Task requirements
Reproduce the records starting at the line that contains "Given: Click the logout arrow icon" and running to the last line, exactly and in full.

Source material
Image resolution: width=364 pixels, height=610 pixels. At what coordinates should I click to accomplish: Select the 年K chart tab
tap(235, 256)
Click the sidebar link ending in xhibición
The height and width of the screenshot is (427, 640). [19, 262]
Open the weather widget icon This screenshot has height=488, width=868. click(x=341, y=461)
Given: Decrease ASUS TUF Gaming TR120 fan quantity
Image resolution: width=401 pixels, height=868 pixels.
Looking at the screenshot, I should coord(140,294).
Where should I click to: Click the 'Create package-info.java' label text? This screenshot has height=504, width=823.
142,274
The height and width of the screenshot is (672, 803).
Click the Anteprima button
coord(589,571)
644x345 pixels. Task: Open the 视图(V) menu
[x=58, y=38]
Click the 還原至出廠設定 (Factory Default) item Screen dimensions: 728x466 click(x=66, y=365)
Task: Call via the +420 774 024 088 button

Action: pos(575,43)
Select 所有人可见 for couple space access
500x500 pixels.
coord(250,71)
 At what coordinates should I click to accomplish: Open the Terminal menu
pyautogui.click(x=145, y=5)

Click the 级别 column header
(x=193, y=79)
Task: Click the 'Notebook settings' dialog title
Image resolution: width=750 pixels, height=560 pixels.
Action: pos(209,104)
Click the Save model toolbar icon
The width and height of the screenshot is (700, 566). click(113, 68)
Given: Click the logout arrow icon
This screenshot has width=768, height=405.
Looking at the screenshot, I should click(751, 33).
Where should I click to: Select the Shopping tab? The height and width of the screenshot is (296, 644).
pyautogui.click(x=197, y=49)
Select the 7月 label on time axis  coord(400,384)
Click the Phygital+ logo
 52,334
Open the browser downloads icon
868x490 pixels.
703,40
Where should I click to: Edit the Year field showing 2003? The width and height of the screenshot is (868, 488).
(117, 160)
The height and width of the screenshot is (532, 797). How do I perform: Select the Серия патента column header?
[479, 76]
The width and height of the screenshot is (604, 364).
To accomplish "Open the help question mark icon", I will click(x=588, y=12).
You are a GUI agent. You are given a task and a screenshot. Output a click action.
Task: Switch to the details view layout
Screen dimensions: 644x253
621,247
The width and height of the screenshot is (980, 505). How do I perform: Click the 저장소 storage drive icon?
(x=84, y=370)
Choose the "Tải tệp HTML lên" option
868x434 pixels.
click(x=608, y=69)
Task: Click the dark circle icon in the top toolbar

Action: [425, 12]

Finished task
Given: Click the logout arrow icon
This screenshot has width=768, height=405.
Looking at the screenshot, I should click(751, 33).
Where should I click to: Select the Shopping tab? The height and width of the screenshot is (296, 644).
pyautogui.click(x=197, y=49)
Select the 7月 label on time axis  coord(400,384)
Click the Phygital+ logo
 52,334
Open the browser downloads icon
868x490 pixels.
703,40
Where should I click to: Edit the Year field showing 2003? The width and height of the screenshot is (868, 488).
(117, 160)
The height and width of the screenshot is (532, 797). How do I perform: Select the Серия патента column header?
[479, 76]
The width and height of the screenshot is (604, 364).
To accomplish "Open the help question mark icon", I will click(x=588, y=12).
You are a GUI agent. You are given a task and a screenshot. Output a click action.
Task: Switch to the details view layout
Screen dimensions: 644x253
621,247
The width and height of the screenshot is (980, 505). How do I perform: Click the 저장소 storage drive icon?
(x=84, y=370)
Choose the "Tải tệp HTML lên" option
868x434 pixels.
click(x=608, y=69)
Task: Click the dark circle icon in the top toolbar

Action: [425, 12]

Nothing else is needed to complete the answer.